Exercise goal: Revise the material below so that every instance of "road shield" becomes "route marker". Leave all other text unchanged.

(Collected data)
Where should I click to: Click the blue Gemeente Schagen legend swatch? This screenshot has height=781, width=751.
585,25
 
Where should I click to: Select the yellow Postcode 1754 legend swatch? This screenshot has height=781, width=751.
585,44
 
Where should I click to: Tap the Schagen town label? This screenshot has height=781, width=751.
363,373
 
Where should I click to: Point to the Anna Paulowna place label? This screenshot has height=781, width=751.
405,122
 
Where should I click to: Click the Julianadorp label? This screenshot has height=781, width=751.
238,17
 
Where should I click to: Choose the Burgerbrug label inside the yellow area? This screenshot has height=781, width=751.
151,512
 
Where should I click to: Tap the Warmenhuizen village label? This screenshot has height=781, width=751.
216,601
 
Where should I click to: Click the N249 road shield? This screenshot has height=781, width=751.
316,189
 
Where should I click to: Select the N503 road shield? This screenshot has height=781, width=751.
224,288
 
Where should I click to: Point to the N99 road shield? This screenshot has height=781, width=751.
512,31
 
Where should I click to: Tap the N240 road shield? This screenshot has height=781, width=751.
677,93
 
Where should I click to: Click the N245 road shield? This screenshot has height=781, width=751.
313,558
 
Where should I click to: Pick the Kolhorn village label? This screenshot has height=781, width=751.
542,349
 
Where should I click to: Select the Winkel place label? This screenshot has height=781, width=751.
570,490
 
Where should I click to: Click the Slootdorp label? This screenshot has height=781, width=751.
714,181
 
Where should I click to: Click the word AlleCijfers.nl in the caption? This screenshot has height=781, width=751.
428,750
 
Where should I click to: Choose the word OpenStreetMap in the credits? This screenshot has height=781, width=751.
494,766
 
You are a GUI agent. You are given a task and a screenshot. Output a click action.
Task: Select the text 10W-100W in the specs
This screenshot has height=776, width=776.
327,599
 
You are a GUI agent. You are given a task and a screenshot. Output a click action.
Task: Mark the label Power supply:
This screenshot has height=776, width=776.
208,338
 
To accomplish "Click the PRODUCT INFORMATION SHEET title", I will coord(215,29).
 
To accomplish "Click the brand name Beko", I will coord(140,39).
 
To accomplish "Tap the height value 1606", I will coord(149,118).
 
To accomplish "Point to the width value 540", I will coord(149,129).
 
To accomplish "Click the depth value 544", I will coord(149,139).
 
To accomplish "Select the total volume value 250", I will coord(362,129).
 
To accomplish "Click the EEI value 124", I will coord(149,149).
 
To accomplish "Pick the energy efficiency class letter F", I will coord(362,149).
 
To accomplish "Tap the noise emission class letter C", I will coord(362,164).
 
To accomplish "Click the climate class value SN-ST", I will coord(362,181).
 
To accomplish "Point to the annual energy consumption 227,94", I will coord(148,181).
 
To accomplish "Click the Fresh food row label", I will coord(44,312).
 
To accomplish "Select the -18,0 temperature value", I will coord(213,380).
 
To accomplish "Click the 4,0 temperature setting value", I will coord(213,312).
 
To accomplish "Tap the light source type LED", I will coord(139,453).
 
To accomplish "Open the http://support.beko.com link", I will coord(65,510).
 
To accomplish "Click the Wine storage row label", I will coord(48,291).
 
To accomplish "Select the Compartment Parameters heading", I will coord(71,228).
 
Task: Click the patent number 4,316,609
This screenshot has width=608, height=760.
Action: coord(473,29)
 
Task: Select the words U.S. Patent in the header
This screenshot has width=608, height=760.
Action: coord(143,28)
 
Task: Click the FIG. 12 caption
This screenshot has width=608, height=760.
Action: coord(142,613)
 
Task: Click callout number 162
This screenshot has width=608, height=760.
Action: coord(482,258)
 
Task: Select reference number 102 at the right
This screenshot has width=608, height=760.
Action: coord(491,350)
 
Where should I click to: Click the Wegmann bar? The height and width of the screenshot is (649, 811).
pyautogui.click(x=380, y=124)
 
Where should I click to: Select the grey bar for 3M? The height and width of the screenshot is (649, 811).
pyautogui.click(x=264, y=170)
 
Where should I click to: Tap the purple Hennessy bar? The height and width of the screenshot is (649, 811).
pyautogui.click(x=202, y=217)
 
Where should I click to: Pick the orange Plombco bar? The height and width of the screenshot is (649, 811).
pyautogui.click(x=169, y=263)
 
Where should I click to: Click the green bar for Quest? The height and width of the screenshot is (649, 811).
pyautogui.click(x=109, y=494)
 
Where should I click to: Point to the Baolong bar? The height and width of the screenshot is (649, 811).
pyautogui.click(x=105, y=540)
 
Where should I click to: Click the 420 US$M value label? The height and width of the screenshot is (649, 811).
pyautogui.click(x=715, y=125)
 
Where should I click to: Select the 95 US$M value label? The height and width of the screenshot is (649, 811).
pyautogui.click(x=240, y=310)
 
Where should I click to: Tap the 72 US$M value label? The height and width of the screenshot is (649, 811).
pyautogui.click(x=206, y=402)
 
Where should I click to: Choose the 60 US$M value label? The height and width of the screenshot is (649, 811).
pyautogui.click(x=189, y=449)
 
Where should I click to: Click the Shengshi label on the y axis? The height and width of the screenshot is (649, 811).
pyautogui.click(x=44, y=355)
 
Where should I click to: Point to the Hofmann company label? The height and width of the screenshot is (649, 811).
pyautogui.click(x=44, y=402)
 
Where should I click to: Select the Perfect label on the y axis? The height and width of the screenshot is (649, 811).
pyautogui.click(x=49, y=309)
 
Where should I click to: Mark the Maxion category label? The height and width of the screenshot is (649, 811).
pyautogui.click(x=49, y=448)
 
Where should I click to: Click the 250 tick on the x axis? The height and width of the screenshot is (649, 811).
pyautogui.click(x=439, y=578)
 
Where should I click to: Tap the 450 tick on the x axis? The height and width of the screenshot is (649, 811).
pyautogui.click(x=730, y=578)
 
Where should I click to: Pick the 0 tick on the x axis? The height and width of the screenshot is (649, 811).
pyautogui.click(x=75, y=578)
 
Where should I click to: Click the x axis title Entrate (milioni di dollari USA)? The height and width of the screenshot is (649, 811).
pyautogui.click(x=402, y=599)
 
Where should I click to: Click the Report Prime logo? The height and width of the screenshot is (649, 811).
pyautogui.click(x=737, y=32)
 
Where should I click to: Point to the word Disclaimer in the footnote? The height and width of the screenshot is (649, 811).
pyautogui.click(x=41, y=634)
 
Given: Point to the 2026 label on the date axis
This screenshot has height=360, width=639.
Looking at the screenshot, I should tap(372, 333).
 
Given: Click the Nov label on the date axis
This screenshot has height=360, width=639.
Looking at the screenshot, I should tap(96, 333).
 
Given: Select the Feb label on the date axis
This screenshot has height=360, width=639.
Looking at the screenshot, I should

Task solution:
Where should I click to: Click the blue Gemeente Schagen legend swatch? This screenshot has height=781, width=751.
585,25
 
Where should I click to: Select the yellow Postcode 1754 legend swatch? This screenshot has height=781, width=751.
585,44
 
Where should I click to: Tap the Schagen town label? This screenshot has height=781, width=751.
363,373
 
Where should I click to: Point to the Anna Paulowna place label? This screenshot has height=781, width=751.
405,122
 
Where should I click to: Click the Julianadorp label? This screenshot has height=781, width=751.
238,17
 
Where should I click to: Choose the Burgerbrug label inside the yellow area? This screenshot has height=781, width=751.
151,512
 
Where should I click to: Tap the Warmenhuizen village label? This screenshot has height=781, width=751.
216,601
 
Where should I click to: Click the N249 route marker? This screenshot has height=781, width=751.
316,189
 
Where should I click to: Select the N503 route marker? This screenshot has height=781, width=751.
224,288
 
Where should I click to: Point to the N99 route marker? This screenshot has height=781, width=751.
512,31
 
Where should I click to: Tap the N240 route marker? This screenshot has height=781, width=751.
677,93
 
Where should I click to: Click the N245 route marker? This screenshot has height=781, width=751.
313,558
 
Where should I click to: Pick the Kolhorn village label? This screenshot has height=781, width=751.
542,349
 
Where should I click to: Select the Winkel place label? This screenshot has height=781, width=751.
570,490
 
Where should I click to: Click the Slootdorp label? This screenshot has height=781, width=751.
714,181
 
Where should I click to: Click the word AlleCijfers.nl in the caption? This screenshot has height=781, width=751.
428,750
 
Where should I click to: Choose the word OpenStreetMap in the credits? This screenshot has height=781, width=751.
494,766
 
You are a GUI agent. You are given a task and a screenshot. Output a click action.
Task: Select the text 10W-100W in the specs
This screenshot has height=776, width=776.
327,599
 
You are a GUI agent. You are given a task and a screenshot. Output a click action.
Task: Mark the label Power supply:
This screenshot has height=776, width=776.
208,338
 
To accomplish "Click the PRODUCT INFORMATION SHEET title", I will coord(215,29).
 
To accomplish "Click the brand name Beko", I will coord(140,39).
 
To accomplish "Tap the height value 1606", I will coord(149,118).
 
To accomplish "Point to the width value 540", I will coord(149,129).
 
To accomplish "Click the depth value 544", I will coord(149,139).
 
To accomplish "Select the total volume value 250", I will coord(362,129).
 
To accomplish "Click the EEI value 124", I will coord(149,149).
 
To accomplish "Pick the energy efficiency class letter F", I will coord(362,149).
 
To accomplish "Tap the noise emission class letter C", I will coord(362,164).
 
To accomplish "Click the climate class value SN-ST", I will coord(362,181).
 
To accomplish "Point to the annual energy consumption 227,94", I will coord(148,181).
 
To accomplish "Click the Fresh food row label", I will coord(44,312).
 
To accomplish "Select the -18,0 temperature value", I will coord(213,380).
 
To accomplish "Click the 4,0 temperature setting value", I will coord(213,312).
 
To accomplish "Tap the light source type LED", I will coord(139,453).
 
To accomplish "Open the http://support.beko.com link", I will coord(65,510).
 
To accomplish "Click the Wine storage row label", I will coord(48,291).
 
To accomplish "Select the Compartment Parameters heading", I will coord(71,228).
 
Task: Click the patent number 4,316,609
This screenshot has width=608, height=760.
Action: coord(473,29)
 
Task: Select the words U.S. Patent in the header
This screenshot has width=608, height=760.
Action: coord(143,28)
 
Task: Click the FIG. 12 caption
This screenshot has width=608, height=760.
Action: coord(142,613)
 
Task: Click callout number 162
This screenshot has width=608, height=760.
Action: coord(482,258)
 
Task: Select reference number 102 at the right
This screenshot has width=608, height=760.
Action: coord(491,350)
 
Where should I click to: Click the Wegmann bar? The height and width of the screenshot is (649, 811).
pyautogui.click(x=380, y=124)
 
Where should I click to: Select the grey bar for 3M? The height and width of the screenshot is (649, 811).
pyautogui.click(x=264, y=170)
 
Where should I click to: Tap the purple Hennessy bar? The height and width of the screenshot is (649, 811).
pyautogui.click(x=202, y=217)
 
Where should I click to: Pick the orange Plombco bar? The height and width of the screenshot is (649, 811).
pyautogui.click(x=169, y=263)
 
Where should I click to: Click the green bar for Quest? The height and width of the screenshot is (649, 811).
pyautogui.click(x=109, y=494)
 
Where should I click to: Point to the Baolong bar? The height and width of the screenshot is (649, 811).
pyautogui.click(x=105, y=540)
 
Where should I click to: Click the 420 US$M value label? The height and width of the screenshot is (649, 811).
pyautogui.click(x=715, y=125)
 
Where should I click to: Select the 95 US$M value label? The height and width of the screenshot is (649, 811).
pyautogui.click(x=240, y=310)
 
Where should I click to: Tap the 72 US$M value label? The height and width of the screenshot is (649, 811).
pyautogui.click(x=206, y=402)
 
Where should I click to: Choose the 60 US$M value label? The height and width of the screenshot is (649, 811).
pyautogui.click(x=189, y=449)
 
Where should I click to: Click the Shengshi label on the y axis? The height and width of the screenshot is (649, 811).
pyautogui.click(x=44, y=355)
 
Where should I click to: Point to the Hofmann company label? The height and width of the screenshot is (649, 811).
pyautogui.click(x=44, y=402)
 
Where should I click to: Select the Perfect label on the y axis? The height and width of the screenshot is (649, 811).
pyautogui.click(x=49, y=309)
 
Where should I click to: Mark the Maxion category label? The height and width of the screenshot is (649, 811).
pyautogui.click(x=49, y=448)
 
Where should I click to: Click the 250 tick on the x axis? The height and width of the screenshot is (649, 811).
pyautogui.click(x=439, y=578)
 
Where should I click to: Tap the 450 tick on the x axis? The height and width of the screenshot is (649, 811).
pyautogui.click(x=730, y=578)
 
Where should I click to: Pick the 0 tick on the x axis? The height and width of the screenshot is (649, 811).
pyautogui.click(x=75, y=578)
 
Where should I click to: Click the x axis title Entrate (milioni di dollari USA)? The height and width of the screenshot is (649, 811).
pyautogui.click(x=402, y=599)
 
Where should I click to: Click the Report Prime logo? The height and width of the screenshot is (649, 811).
pyautogui.click(x=737, y=32)
 
Where should I click to: Point to the word Disclaimer in the footnote? The height and width of the screenshot is (649, 811).
pyautogui.click(x=41, y=634)
 
Given: Point to the 2026 label on the date axis
This screenshot has height=360, width=639.
Looking at the screenshot, I should tap(372, 333).
 
Given: Click the Nov label on the date axis
This screenshot has height=360, width=639.
Looking at the screenshot, I should tap(96, 333).
 
Given: Select the Feb label on the date axis
This screenshot has height=360, width=639.
Looking at the screenshot, I should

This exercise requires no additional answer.